Tutti i dubbi sulla guerra in Libia

Un riassunto per punti delle principali critiche mosse all'intervento militare

di Francesco Costa

Libyan rebels wave their flag on top of a wrecked tank belonging to Moammer Khaddafi's forces on the western entrance of Benghazi on March 20, 2011. The initial part of an international operation to enforce a no-fly zone over Libya "has been successful" and the government's offensive on Benghazi has been stopped, top US military commander Michael Mullen said. AFP PHOTO/PATRICK BAZ (Photo credit should read PATRICK BAZ/AFP/Getty Images)
Libyan rebels wave their flag on top of a wrecked tank belonging to Moammer Khaddafi's forces on the western entrance of Benghazi on March 20, 2011. The initial part of an international operation to enforce a no-fly zone over Libya "has been successful" and the government's offensive on Benghazi has been stopped, top US military commander Michael Mullen said. AFP PHOTO/PATRICK BAZ (Photo credit should read PATRICK BAZ/AFP/Getty Images)

La risoluzione 1973 dell’ONU, approvata venerdì notte dal Consiglio di sicurezza, autorizza la comunità internazionale a prendere “ogni misura necessaria”, esclusa l’invasione di terra, per proteggere i civili libici e disarmare il regime di Muammar Gheddafi. Dei quindici membri del Consiglio di sicurezza, hanno votato a favore Bosnia, Colombia, Francia, Gabon, Gran Bretagna, Libano, Nigeria, Portogallo, Sudafrica e Stati Uniti. Gli altri cinque paesi membri si sono astenuti: sono Russia, Cina, India, Germania e Brasile. In attuazione della risoluzione 1973, da sabato pomeriggio una coalizione internazionale ha colpito vari obiettivi militari sul suolo della Libia. Fanno parte di questa coalizione Francia, Stati Uniti, Gran Bretagna, Italia, Emirati Arabi Uniti, Danimarca, Canada, Belgio, Grecia, Norvegia, Qatar e Spagna.

L’intervento è stato chiesto a più riprese dagli stessi ribelli libici e dal Consiglio nazionale libico, l’organo rappresentativo delle forze che si oppongono al regime, e dalla Lega Araba, che più volte hanno denunciato l’estensione della violenze di Gheddafi e le sue dichiarate intenzioni di attuare una “vendetta casa per casa” contro i ribelli. Ora che le operazioni militari sono cominciate, però, emergono anche i dubbi non pregiudiziali sull’efficacia della missione: la distruzione dell’arsenale del regime e delle sue difese aeree può aumentare la pressione su Gheddafi e fermarne l’avanzata ma non è priva di lati poco chiari, che nelle ultime ore stanno occupando le pagine dei commenti sui giornali di tutto il mondo.

########################################

**ESERCIZIO PROPOSTO 1:** Trascrivi il brano sulla guerra in Libia da "La risoluzione 1973 dell’ONU, approvata" fino a "Qatar e Spagna." compreso.

########################################

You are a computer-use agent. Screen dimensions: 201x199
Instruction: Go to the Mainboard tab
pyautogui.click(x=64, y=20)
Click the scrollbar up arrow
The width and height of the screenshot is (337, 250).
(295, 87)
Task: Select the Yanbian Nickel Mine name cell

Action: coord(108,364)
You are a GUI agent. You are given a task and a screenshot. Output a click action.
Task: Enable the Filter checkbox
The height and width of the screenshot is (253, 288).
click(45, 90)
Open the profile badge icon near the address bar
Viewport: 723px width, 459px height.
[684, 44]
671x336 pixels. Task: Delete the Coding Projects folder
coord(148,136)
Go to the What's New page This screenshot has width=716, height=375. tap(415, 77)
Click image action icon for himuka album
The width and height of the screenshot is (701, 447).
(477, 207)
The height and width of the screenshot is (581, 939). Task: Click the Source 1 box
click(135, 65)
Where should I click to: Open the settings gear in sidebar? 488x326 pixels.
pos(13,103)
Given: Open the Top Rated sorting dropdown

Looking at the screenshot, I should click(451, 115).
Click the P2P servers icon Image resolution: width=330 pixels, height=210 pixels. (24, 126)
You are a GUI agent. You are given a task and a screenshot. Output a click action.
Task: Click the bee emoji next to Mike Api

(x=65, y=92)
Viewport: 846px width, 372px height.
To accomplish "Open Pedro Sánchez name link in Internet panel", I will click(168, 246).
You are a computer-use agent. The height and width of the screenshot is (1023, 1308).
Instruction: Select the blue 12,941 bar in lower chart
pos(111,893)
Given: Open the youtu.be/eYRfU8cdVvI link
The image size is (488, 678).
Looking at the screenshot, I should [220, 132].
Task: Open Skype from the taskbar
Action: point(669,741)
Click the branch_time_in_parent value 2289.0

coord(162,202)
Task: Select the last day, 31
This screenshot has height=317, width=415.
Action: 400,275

########################################

**ESERCIZIO PROPOSTO 2:** Per favore, riporta come elenco numerato le righe dei record dalla riga che contiene "Task: Select the last day, 31" fino alla fine dei record, omettendo le righe vuote.

**RISPOSTA SCRITTA 1:**
La risoluzione 1973 dell’ONU, approvata venerdì notte dal Consiglio di sicurezza, autorizza la comunità internazionale a prendere “ogni misura necessaria”, esclusa l’invasione di terra, per proteggere i civili libici e disarmare il regime di Muammar Gheddafi. Dei quindici membri del Consiglio di sicurezza, hanno votato a favore Bosnia, Colombia, Francia, Gabon, Gran Bretagna, Libano, Nigeria, Portogallo, Sudafrica e Stati Uniti. Gli altri cinque paesi membri si sono astenuti: sono Russia, Cina, India, Germania e Brasile. In attuazione della risoluzione 1973, da sabato pomeriggio una coalizione internazionale ha colpito vari obiettivi militari sul suolo della Libia. Fanno parte di questa coalizione Francia, Stati Uniti, Gran Bretagna, Italia, Emirati Arabi Uniti, Danimarca, Canada, Belgio, Grecia, Norvegia, Qatar e Spagna.

**RISPOSTA SCRITTA 2:**
1. Task: Select the last day, 31
2. This screenshot has height=317, width=415.
3. Action: 400,275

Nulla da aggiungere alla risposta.